Never before having sought political office for himself, Mr. Earle was eventually sought after and subsequently backed by U. S. Senator Boies Penrose to be the Republican candidate in the election for mayor of Philadelphia in 1911. In the Republican primary election held on 30 September 1911, Earle defeated William S. Vare by 23,000 votes; but Earle would lose the general election in November of that year by 4,000 votes to the Keystone-Democrat fusion candidate, Rudolph Blankenburg—an independent Republican and also former member of Philadelphia's Committee of One Hundred.

One month after Mr. Earle's unsuccessful run for mayor, he was asked to speak before the United States Senate Committee on Interstate Commerce where he gave the committee "the benefit of his experience and suggestions as to what the country needs in the way of laws amendatory of the Sherman law...and as to what further legislation is desirable to regulate interstate commerce." Earle would subsequently be asked by the chairman of the committee, Moses E. Clapp, to draft a "tentative bill embodying [his] views as to additional legislation." Mr. Earle's prepared draft was presented by Mr. Clapp to the Committee on the evening of 29 December 1911. In Earle's draft, only eleven words (two phrases) were stricken from the original act—none of which are from the body (sections)—for Mr. Earle thought the act to be "practically a perfect piece of legislation," and merely sought to "strengthen" the law. An article written in the February 3, 1912, issue of Telephony (Chicago) states:

[Earle] told the committee, the Sherman anti-trust law is not only practically a perfect piece of legislation, but it is also in complete harmony with the attitude of all peoples and all governments in the past toward this question. In the few instances where any government has attempted to foster the trust and the monopoly the result invariably has been the promotion of socialism... He advised the committee by all means to re-enact the Sherman law, making only two changes with a view, not of altering its meaning, but of strengthening and perfecting its operation.

In July 1918, Mr. Earle—then president of the Real Estate Trust Company in Philadelphia—presided over a convention held in St. Louis, Missouri, by the United States Council of State Banking Associations. Some held that the purpose of the organization was to disrupt the movement to bring the "State banks and trust companies into the Federal Reserve system," but Earle issued a statement saying that State institutions meet local wants and needs just as national banks meet broader national situations, and that "as there might be matters to discuss and adjust involving conflicting interests it would be better in such instances [for State banks] to have a council of their own to advise and negotiate on such matters." He thought it foolish that skeptics would guess at the principles and purposes of the convention, mentioning the availability of the organization's resolutions, and ended his statement by saying, "Speaking for myself, I think an application of American principles of democracy is all that is necessary; free discussion and the fullest cooperation after it."

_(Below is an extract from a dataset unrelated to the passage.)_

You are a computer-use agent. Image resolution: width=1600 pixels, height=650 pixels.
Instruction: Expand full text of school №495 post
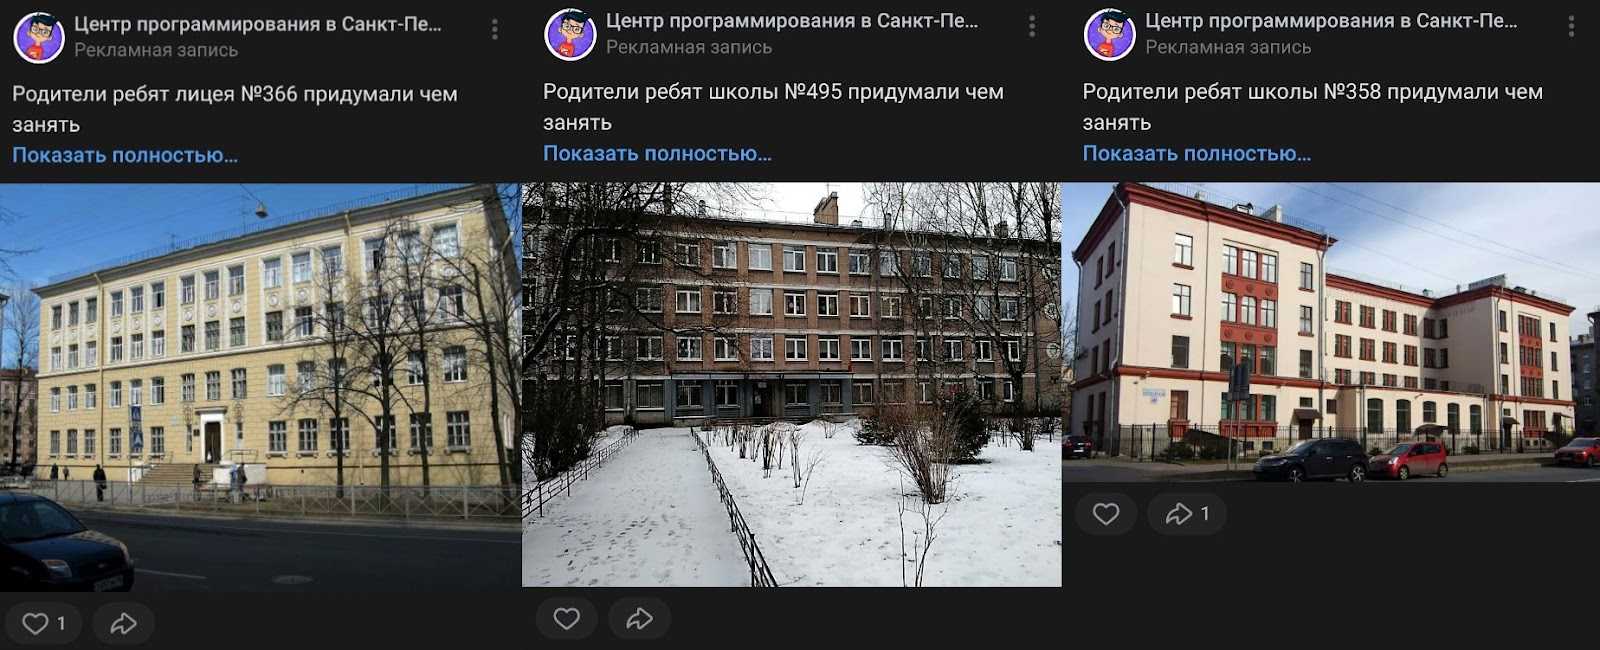click(x=657, y=153)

On March 24, 1924, The Earle Theatre—located at 11th and Market streets in Philadelphia—opened to the public. Named after Mr. Earle, the theater would showcase the 'World's Biggest Stars' to Philadelphia audiences until its final stage show on February 26, 1953.

==Personal life==
Earle married Catharine H. French on 12 December 1881, two years after he graduated from Harvard. Together they had ten children including George Howard Earle III who became Governor of Pennsylvania from 1935 to 1939.

Earle died on 19 February 1928 at his home in Rittenhouse Square after being ill for nearly a year. He is buried at the Church of the Redeemer churchyard in Bryn Mawr, Pennsylvania.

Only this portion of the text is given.